The reader gains an appreciation of the uses and limits of psychiatric science and the psychological approach to art. Sperber uses the Icarus complex, introduced by Henry A. Murray, and adds a Daedalus theme: Icarus ignores his father’s warning, flies too high, and melts his wings. Thoreau’s ups and downs combine Daedalian (Thoreau’s word) and Icarian motifs. Sperber concerns himself as much with Henry’s self-therapy as with his disabilities. Thoreau documented his own mood swings and diagnosed his own “insanity” but wrote about the “sanative” elements in life. “If I am well, then I see well. The bulletins of health are twirled along my visual rays, like pasteboards on a kite string.”
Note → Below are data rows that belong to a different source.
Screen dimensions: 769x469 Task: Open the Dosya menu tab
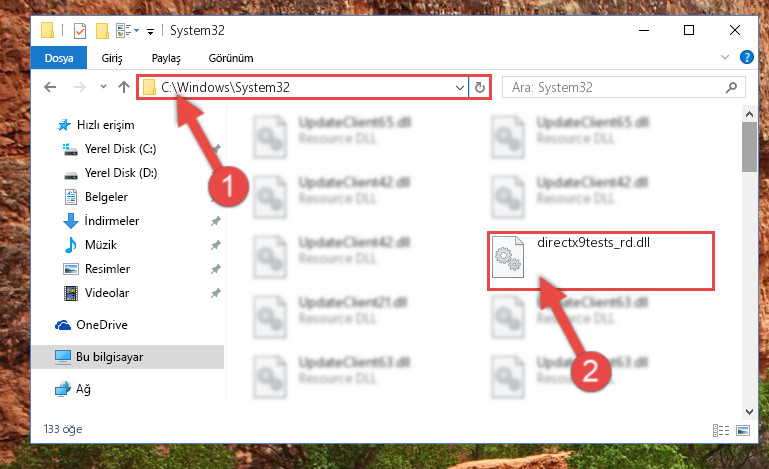click(59, 58)
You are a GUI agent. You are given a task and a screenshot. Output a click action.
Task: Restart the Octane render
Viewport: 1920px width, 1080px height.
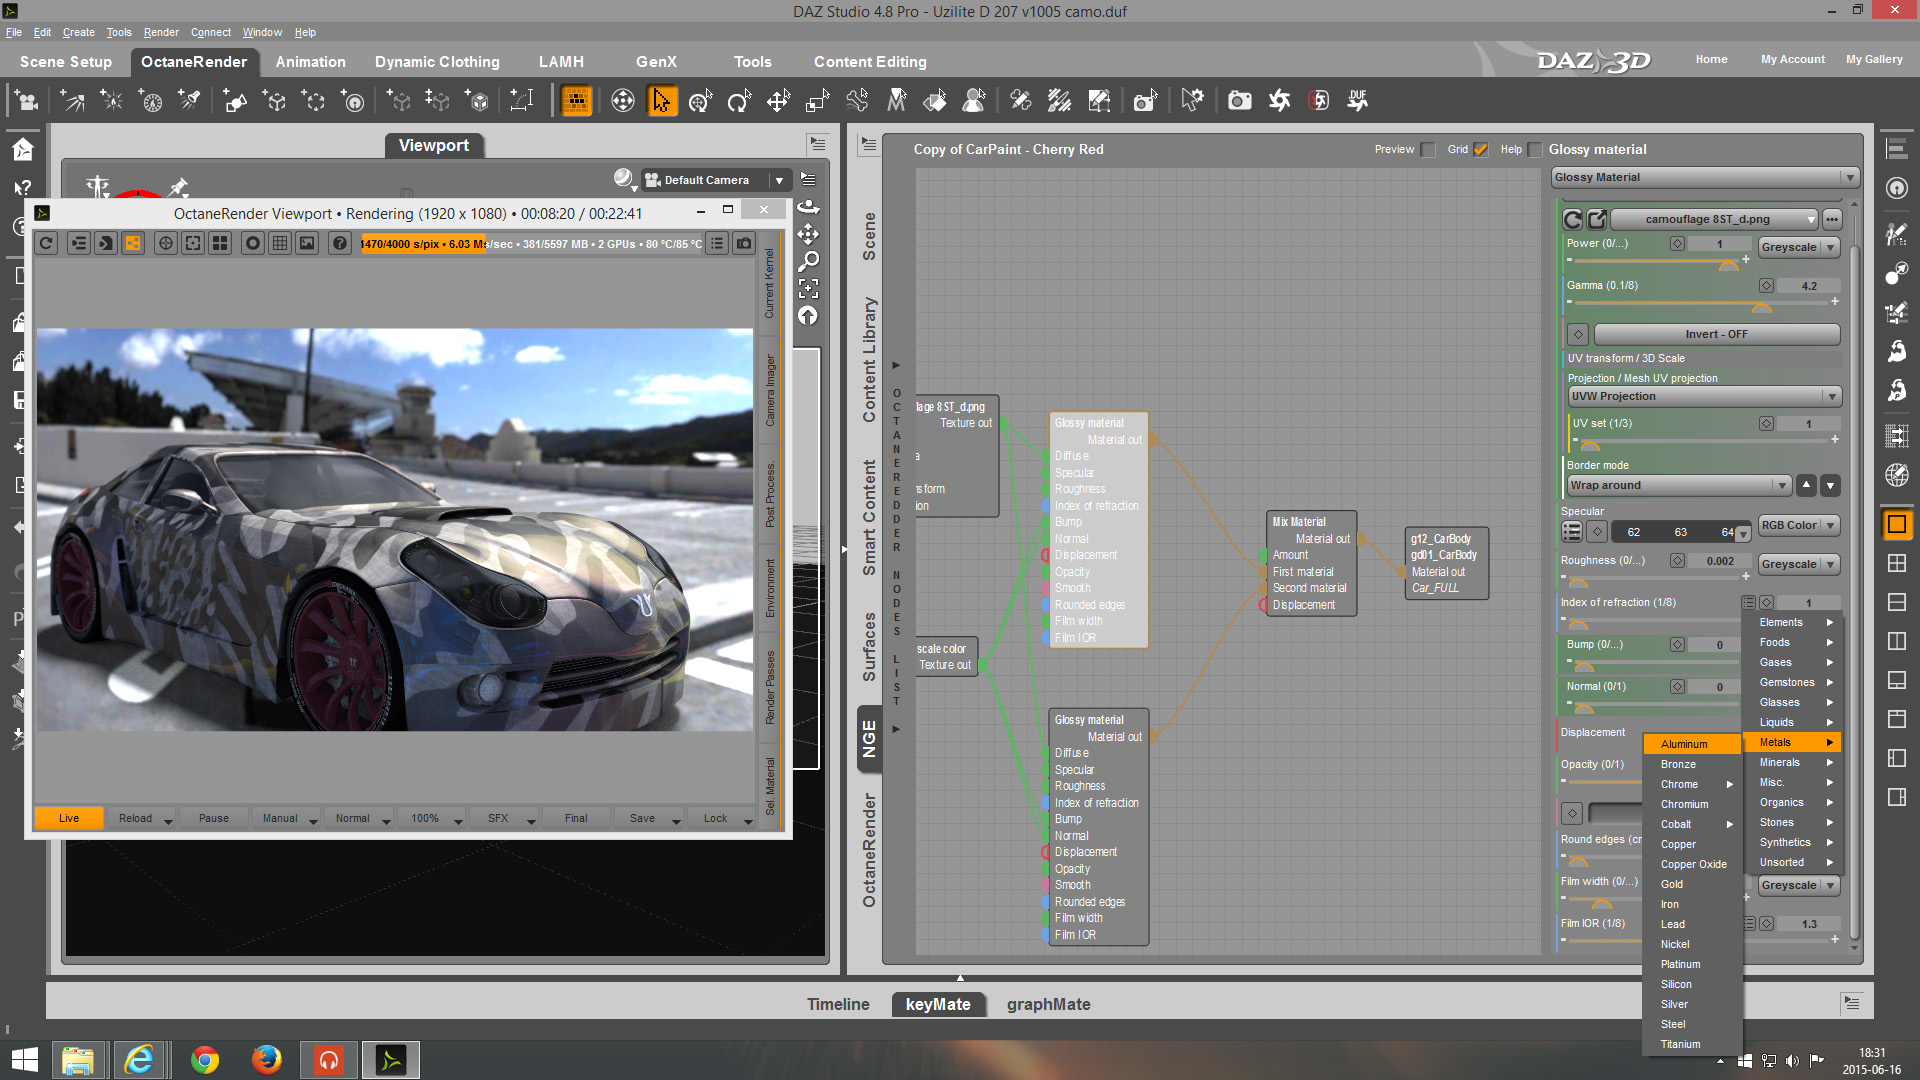point(47,243)
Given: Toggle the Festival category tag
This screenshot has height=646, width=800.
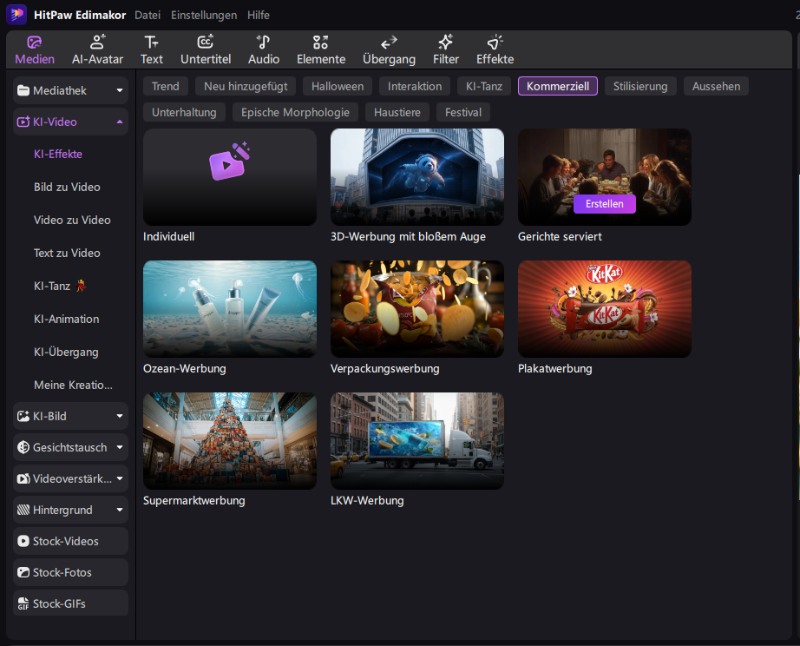Looking at the screenshot, I should tap(463, 112).
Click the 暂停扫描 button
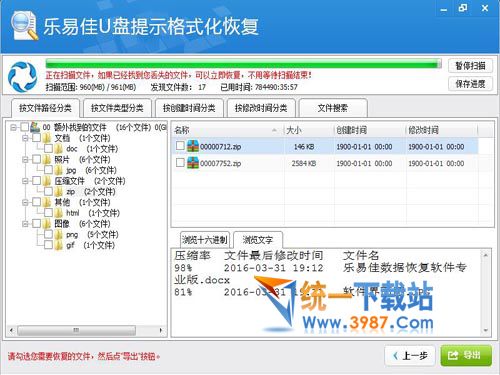This screenshot has height=375, width=500. click(x=470, y=66)
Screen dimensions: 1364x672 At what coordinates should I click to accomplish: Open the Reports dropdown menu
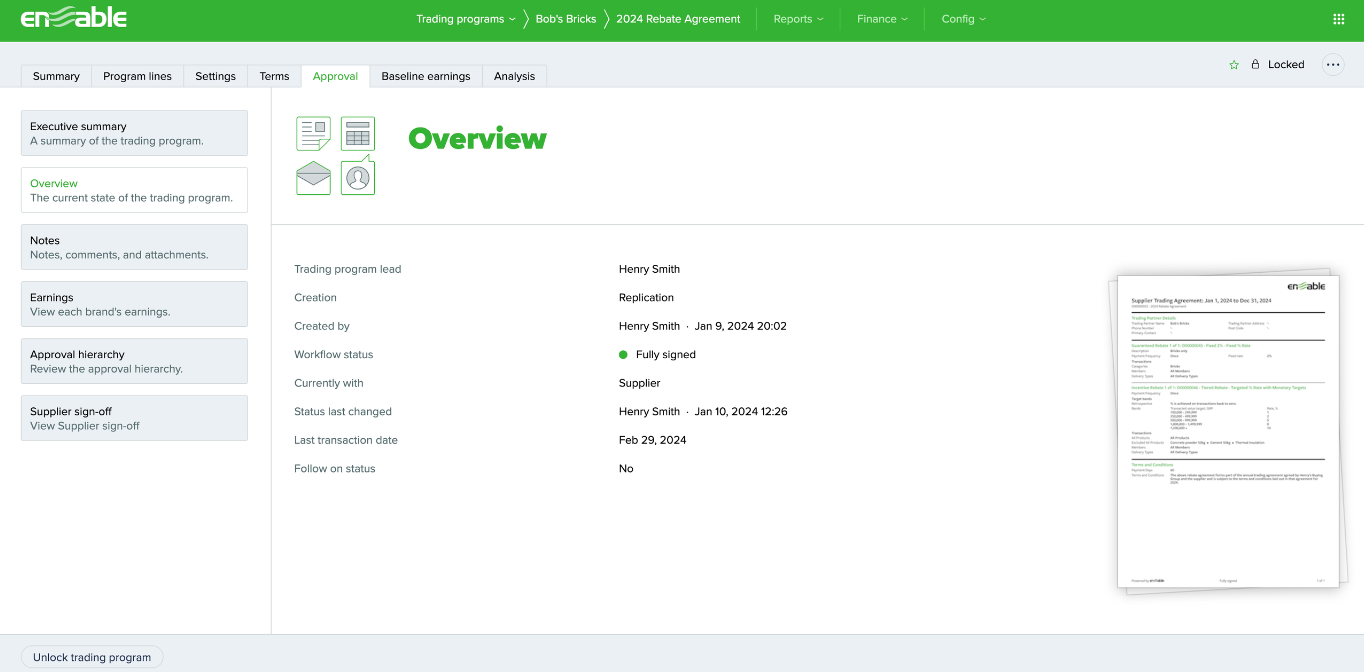click(x=798, y=19)
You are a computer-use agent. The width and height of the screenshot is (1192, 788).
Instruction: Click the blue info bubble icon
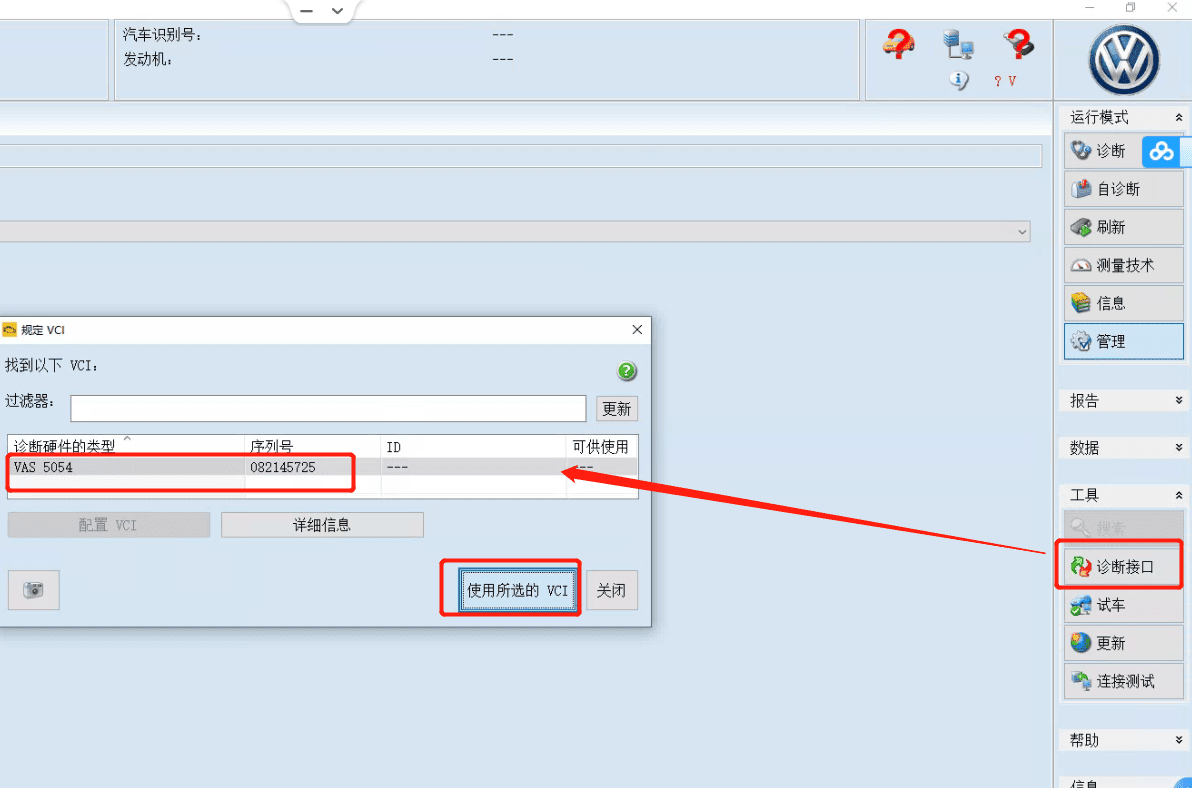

A sexual ascetic, Thoreau loved nature and music but mostly disparaged women. While Sperber runs the gamut of possible psychiatric diagnoses, with inevitable leaps of speculation, his probings will not diminish his subject, whose own words add life and meaning to phrases like “bipolar illness” and “post-traumatic stress disorder.” Writing, walking, observing, and willing all evolved in Thoreau’s self-therapy. Sperber’s insights enhance that writing, which served as grief-work for a lost brother and self-defense of a sensitive soul.